I need to build a model (M) that converts a 10 dimensional space of inputs (A) into a 20 dimensional space of outputs B.

Both the inputs and outputs are analog, so this is not a classification problem but rather a regression one.

A * M = B

In order to allow some bias I included a last row of 1s in A:

$A = \begin{bmatrix}

A & 1

\end{bmatrix}$

My first approach was to just to left multiply by the pseudoInverse of A to obtain M:

$M=A^{-1}B$

However this is not getting good results.

Analyzing what I did, I think it's equivalent to using a one layer neural network with bias but without activation function and without regularization.

Now, to improve my model I want to make it more complex using neural networks, but some questions arise.

I find a lot of examples in internet using neural networks for classification, where each output neuron represents a class and it's output is associated to the probability of the input belonging to that class.

However my problem has nothing to do with classification (think about it as an operator that takes some location in a 10 dimensional space and "moves" it to a new location in a higher dimensional space).

Is there some specific neural network topology (type of activation function, regularization, training method) that is specific for this problem? How would you approach such a problem?

Thanks a lot.

## Best Answer

Before giving up on linear models, you could also try regularized linear models. For example, you can penalize the $\ell_2$ norm of the weights (ridge regression), which expresses a preference for smaller weights. You can also penalize the $\ell_1$ norm (lasso), which induces sparse solutions (you can think of this as a kind of automatic feature selection). There's also the elastic net, which is a combination of $\ell_1$ and $\ell_2$ penalties. These techniques are very popular, and can improve generalization performance when appropriately matched to the problem. They can also make it possible to solve problems where the number of input variables exceeds the number of data points. You'll often see these techniques discussed in the context of regression problems with a single scalar output. But, you can also apply them in the case of vector-valued outputs. If searching for sparse solutions, you'd have to decide whether or not the weights for all outputs should share the same sparsity structure (i.e. should all columns of $M$ have zeros in the same rows as each other?).

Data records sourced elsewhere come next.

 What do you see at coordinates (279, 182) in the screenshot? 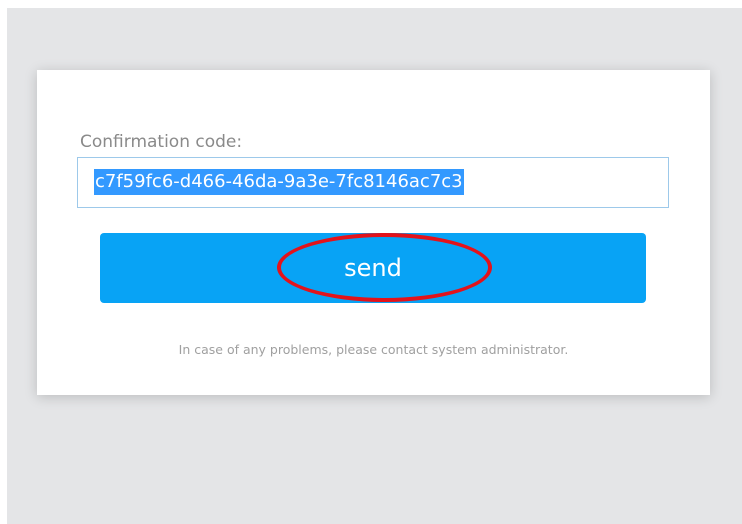
I see `confirmation-code-value: c7f59fc6-d466-46da-9a3e-7fc8146ac7c3` at bounding box center [279, 182].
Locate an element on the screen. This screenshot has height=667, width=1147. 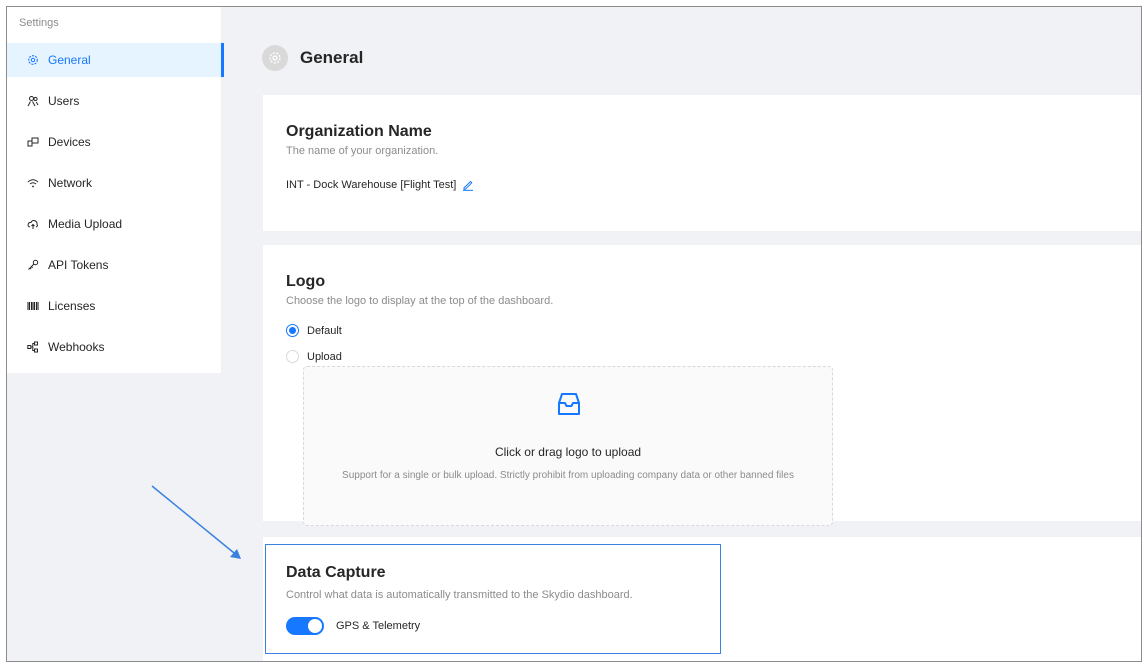
card-title: Organization Name is located at coordinates (359, 132).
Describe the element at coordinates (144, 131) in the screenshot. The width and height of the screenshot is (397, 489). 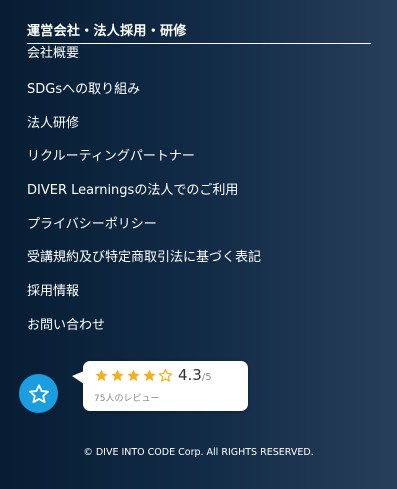
I see `menu-link-corporate-training: 法人研修` at that location.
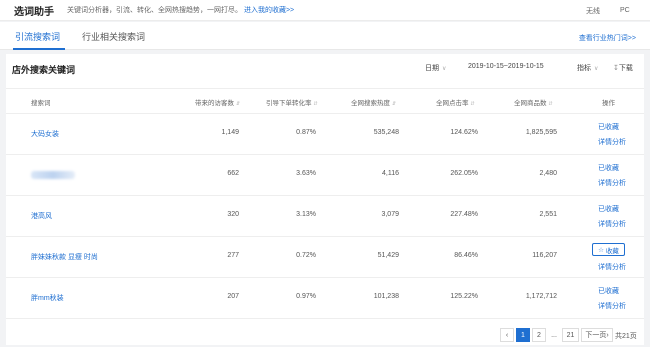 The image size is (650, 347). I want to click on next-page-button: 下一页›, so click(597, 335).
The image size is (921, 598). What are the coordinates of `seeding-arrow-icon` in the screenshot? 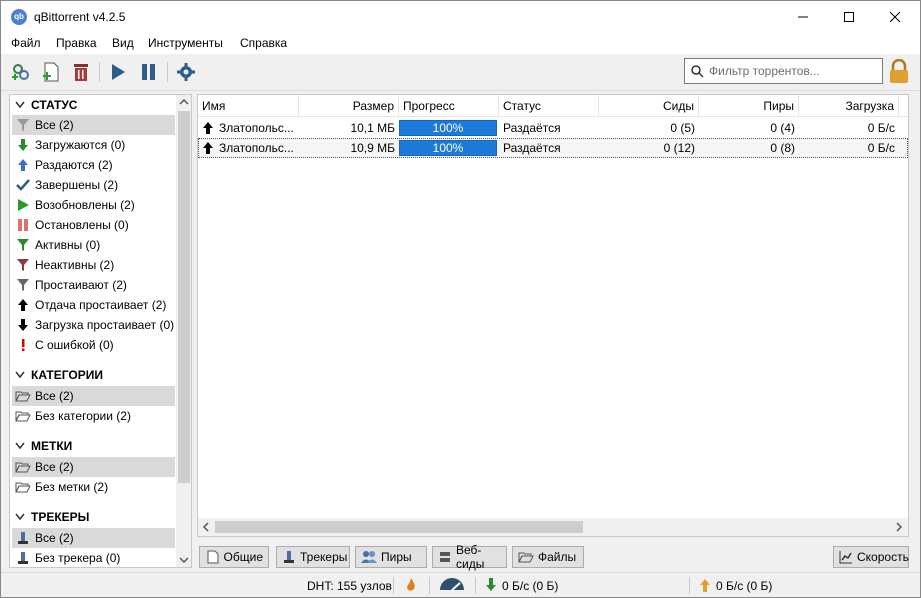 It's located at (208, 128).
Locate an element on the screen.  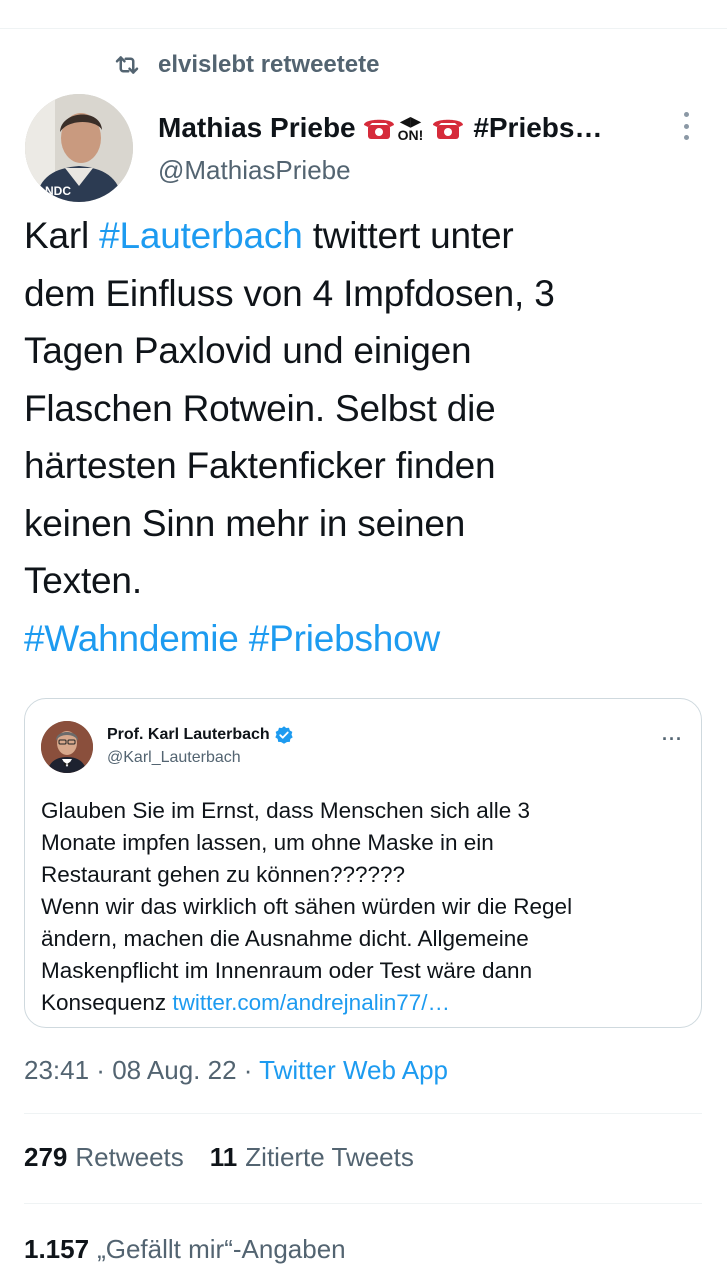
quoted-more-options-icon: ··· is located at coordinates (672, 740).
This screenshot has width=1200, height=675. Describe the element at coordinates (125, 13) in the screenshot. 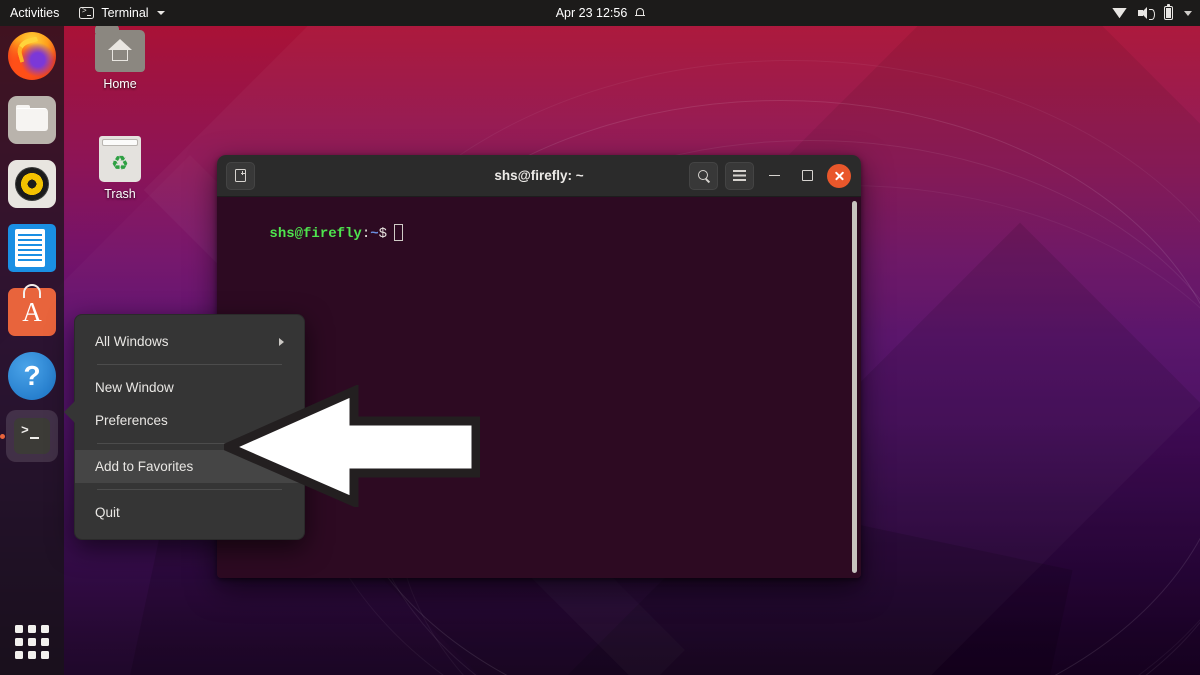

I see `app-menu-label: Terminal` at that location.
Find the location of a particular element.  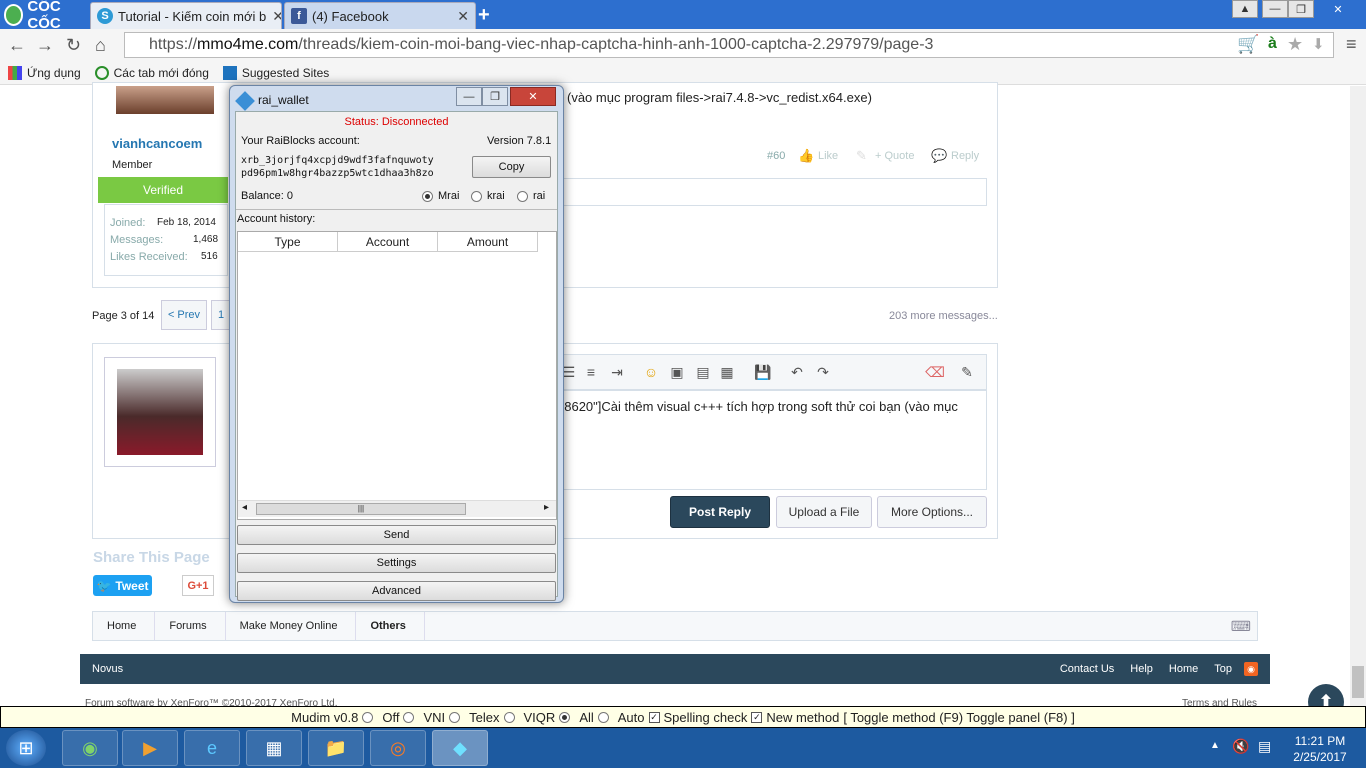

reload-icon: ↻ is located at coordinates (74, 46).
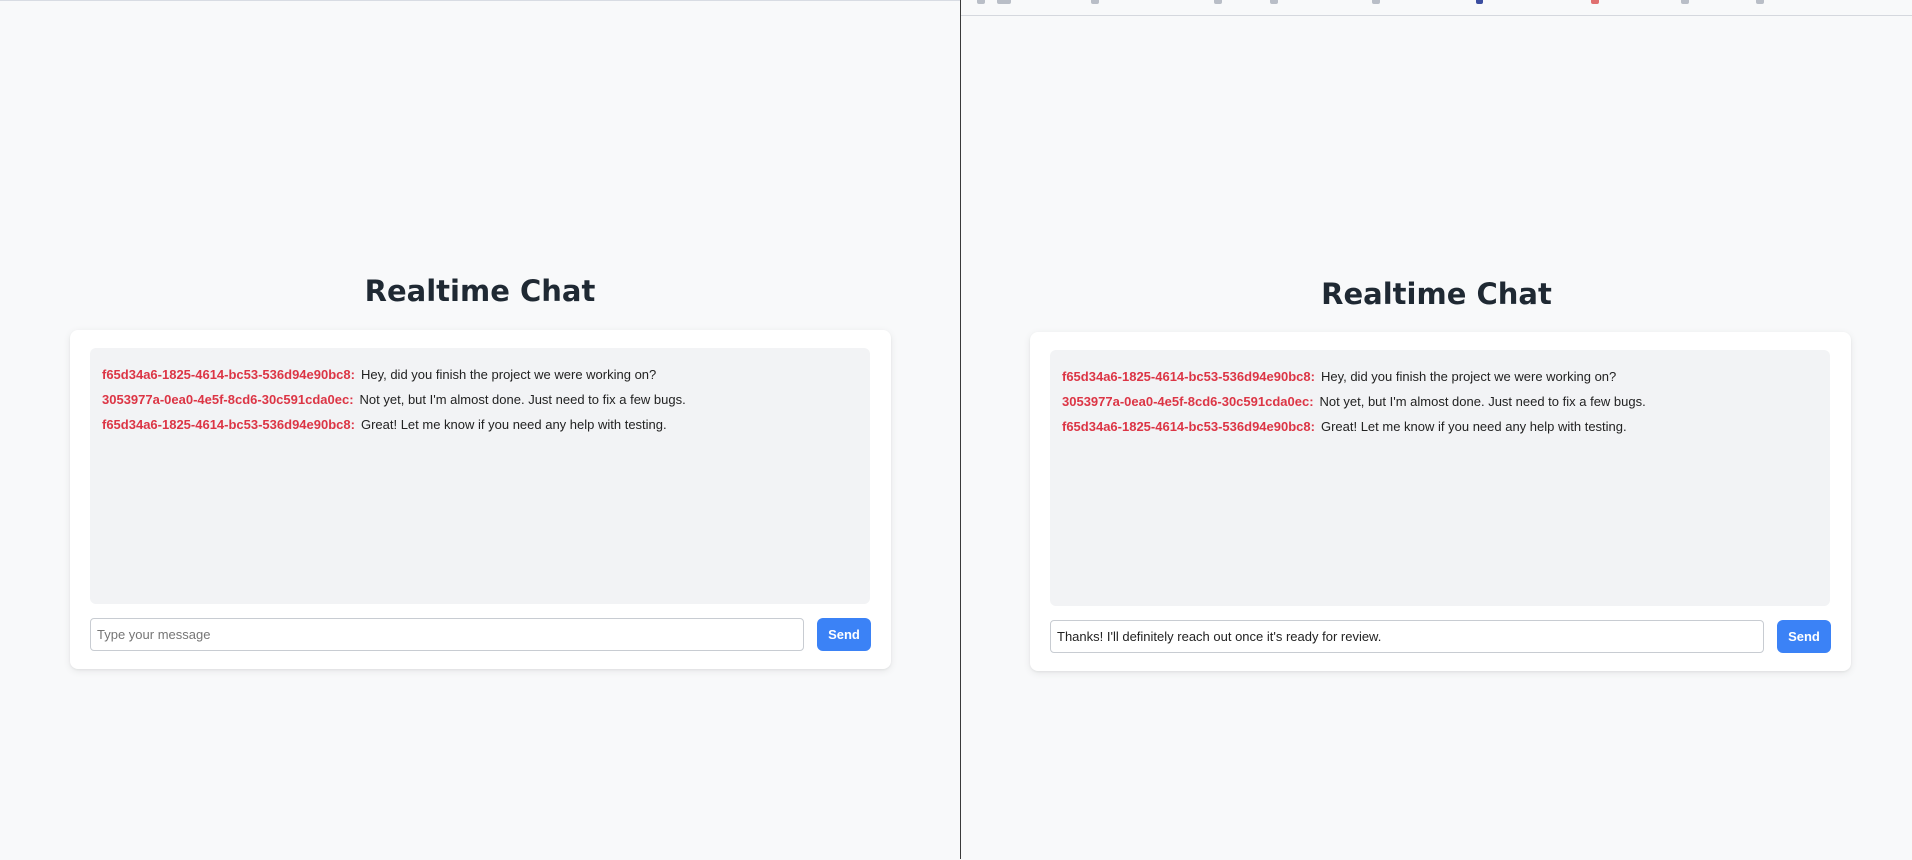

As for neural nets, you're correct that your model is equivalent to a shallow network with linear activation functions. Many people use neural nets for regression, and producing vector-valued outputs is no problem. You'll want a feedforward network. The input layer should contain 10 units, and the output layer should contain 20 units. Because you're solving a regression problem, the output layer should use linear activation functions, which can represent any real number (unlike most nonlinear activation functions, which are either squashed or clipped to a specific range). For regression, you should also typically use the squared error as the loss function. If you want the network to implement a nonlinear function, you'll need at least one hidden layer with nonlinear activation functions (e.g. sigmoid, ReLU, etc.). Typically all units in the network would have a bias term. You'll probably want to pre-process your inputs by at least centering and standardizing them, and possibly performing PCA. Other than these recommendations, the world of neural nets is wide open, and the proper choices depend heavily on your problem (the number, size, and activation functions of hidden layers; initialization procedures; optimization/learning rules; regularization; etc.). The upside of this is that neural nets are very powerful. The downside is that you may have to spend a considerable amount of time exploring different choices.

You could also consider other nonlinear regression methods. For example, many standard techniques like k nearest neighbors, random forests, boosted decision trees, etc. could produce vector-valued outputs. These methods require fewer choices on your part than neural nets.